The basic toolbox requires Matlab 7.3 (R2006b) or later, with the Statistics toolbox included. Some algorithms require additional specialized software, as follows:
Additionally, fittedqi, when used with extra-trees approximators, employs the regression trees package of Pierre Geurts, which is redistributed – with Pierre's permission – with the toolbox, in the subdirectory lib/regtrees. For convenience, precompiled Linux and Mac OS X (64 bits) and Windows (32 bits) MEX-files of the main entry function into the package are included.
- lspihonline requires the Optimization toolbox of Matlab.
- optps requires the Genetic Algorithms and Direct Search toolbox of Matlab.
- optrbfps requires the TomLab base package (http://tomopt.com/).
If you get stuck anywhere using the code, chance upon bugs or missing functions, or have any questions, comments, or suggestions, please contact me.

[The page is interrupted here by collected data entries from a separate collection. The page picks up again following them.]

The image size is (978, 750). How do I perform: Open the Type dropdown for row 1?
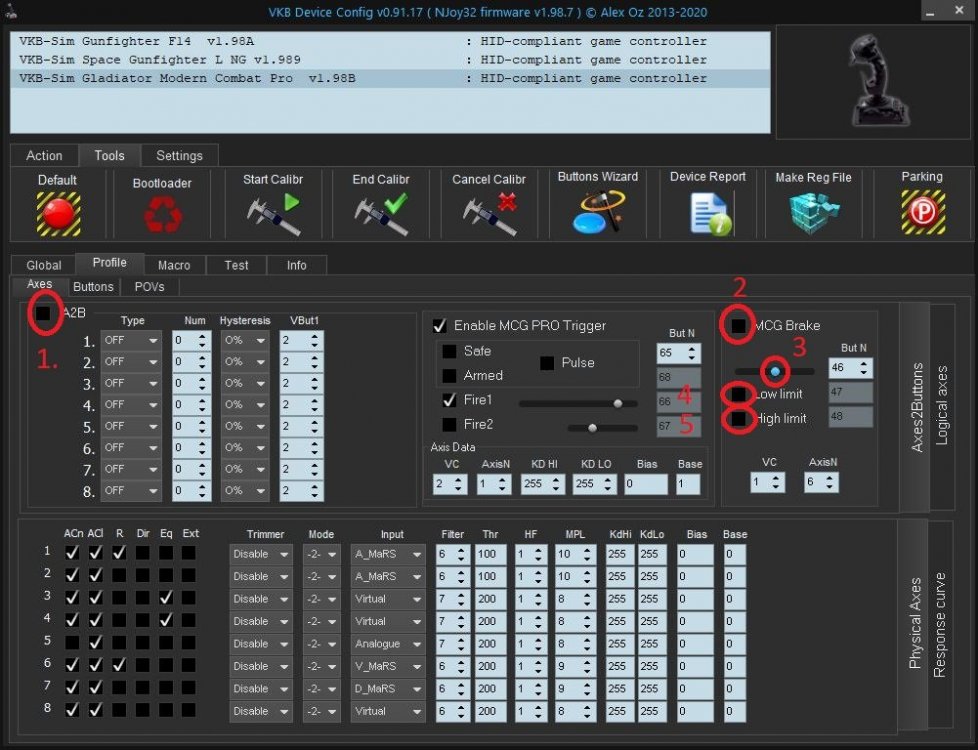coord(131,341)
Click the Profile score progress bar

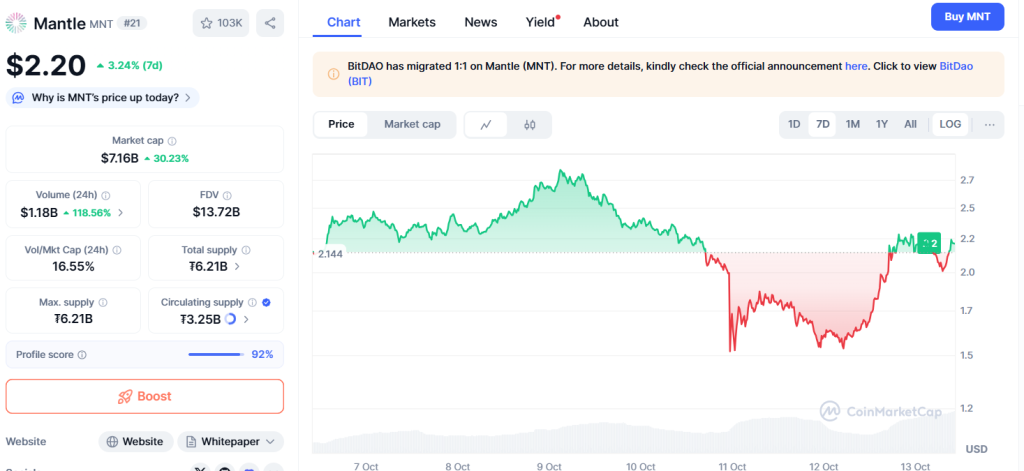[215, 355]
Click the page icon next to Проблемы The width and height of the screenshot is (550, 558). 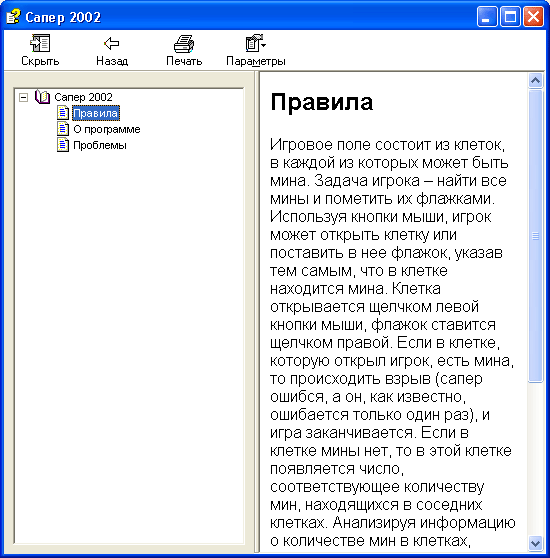(x=63, y=145)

I'll be glad to hear from you!
Lucian Busoniu, June 2010
Acknowledgments: Pierre Geurts was extremely kind to supply the code for building (ensembles of) regression trees, and allow the redistribution of his code with the toolbox. This code was developed in close interaction with Robert Babuska, Bart De Schutter, and Damien Ernst. Several functions are taken from/inspired by code written by Robert Babuska.
Final notes: This software is provided as-is, without any warranties. So, if you decide to control your nuclear power plant with it, better do your own verifications beforehand :) I have only tested the toolbox in Windows XP, but it should also work in other operating systems, with some possible minor issues due to, e.g., the use of backslashes in paths. The main algorithm and problem files are thoroughly commented, and should not be difficult to understand given some experience with Matlab. However, this toolbox is very much work-in-progress, which has some implications. In particular, you will find TODO items, WARNINGs that some code paths have not been thoroughly tested, and some options and hooks for things that have not yet been implemented. Lower-level functions generally still have descriptive comments, although these may be sparser in some cases.